Courtesy Christopher Hart ’69 *71

The FAA grounded the 737 MAX in April 2019 after crashes in Indonesia and Ethiopia killed a total of 346 passengers and crew. Because the crashes occurred overseas and involved foreign carriers, the FAA took the unusual step of inviting experts from eight other countries and the European Union to join the investigating group. Representatives from NASA, which also has extensive experience in computerized aviation, joined as well. 

Meeting at the FAA’s field office in Seattle, the JATR worked for six months, delivering its final report on Oct. 11, 2019. It found that Boeing had provided information about the plane’s computerized flight-control system, known as the Maneuvering Characteristics Augmentation System (MCAS), to the FAA piecemeal and to different groups within the agency, and in some cases neglected to provide important information at all, which prevented the FAA from fully understanding the system, identifying potential problems in it, and ensuring that pilots were trained in how to handle them. 

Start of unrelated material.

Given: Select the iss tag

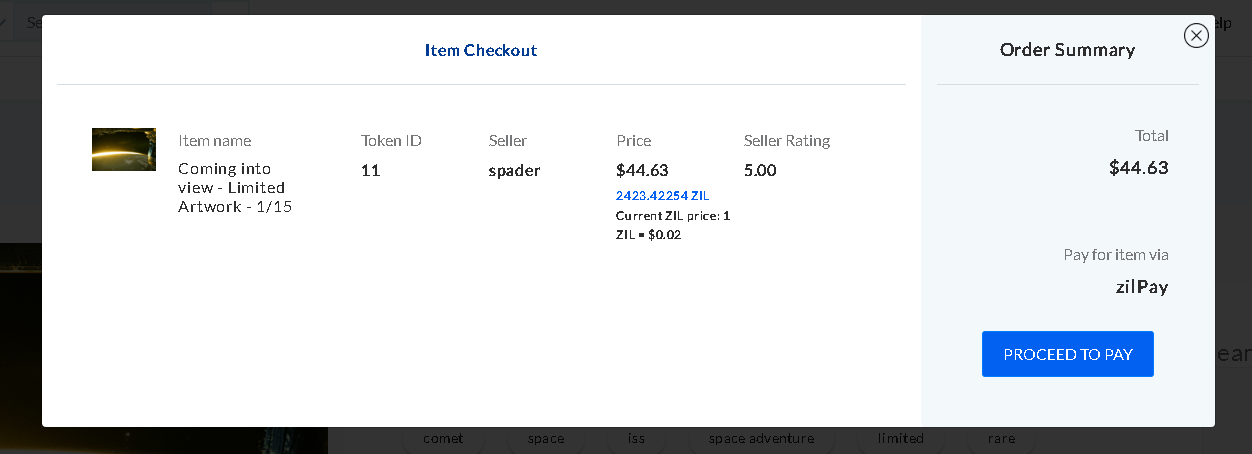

“We saw a lot of failures to communicate between Boeing and the FAA, but we didn’t find any intentional hiding of information,” Hart says. “The certification process had become so bureaucratic and complex that it was not being managed.” 

The JATR’s recommendations were not binding, but Hart says he is optimistic that they will be adopted. “I am so impressed that the FAA chose to do this, which was basically form an international peer review of their certification process,” he says. “How many regulators would let outsiders look at how they do business and then make that public?”

Although the JATR was not asked to certify the airworthiness of the 737 MAX, one can’t help but ask: Would Hart have any hesitation about flying on one when the fleet finally returns to the air?

“Not at all,” he replies. “I’m confident that after this plane goes through all the hoops and hurdles it has to go through, it will probably be the safest airplane out there.”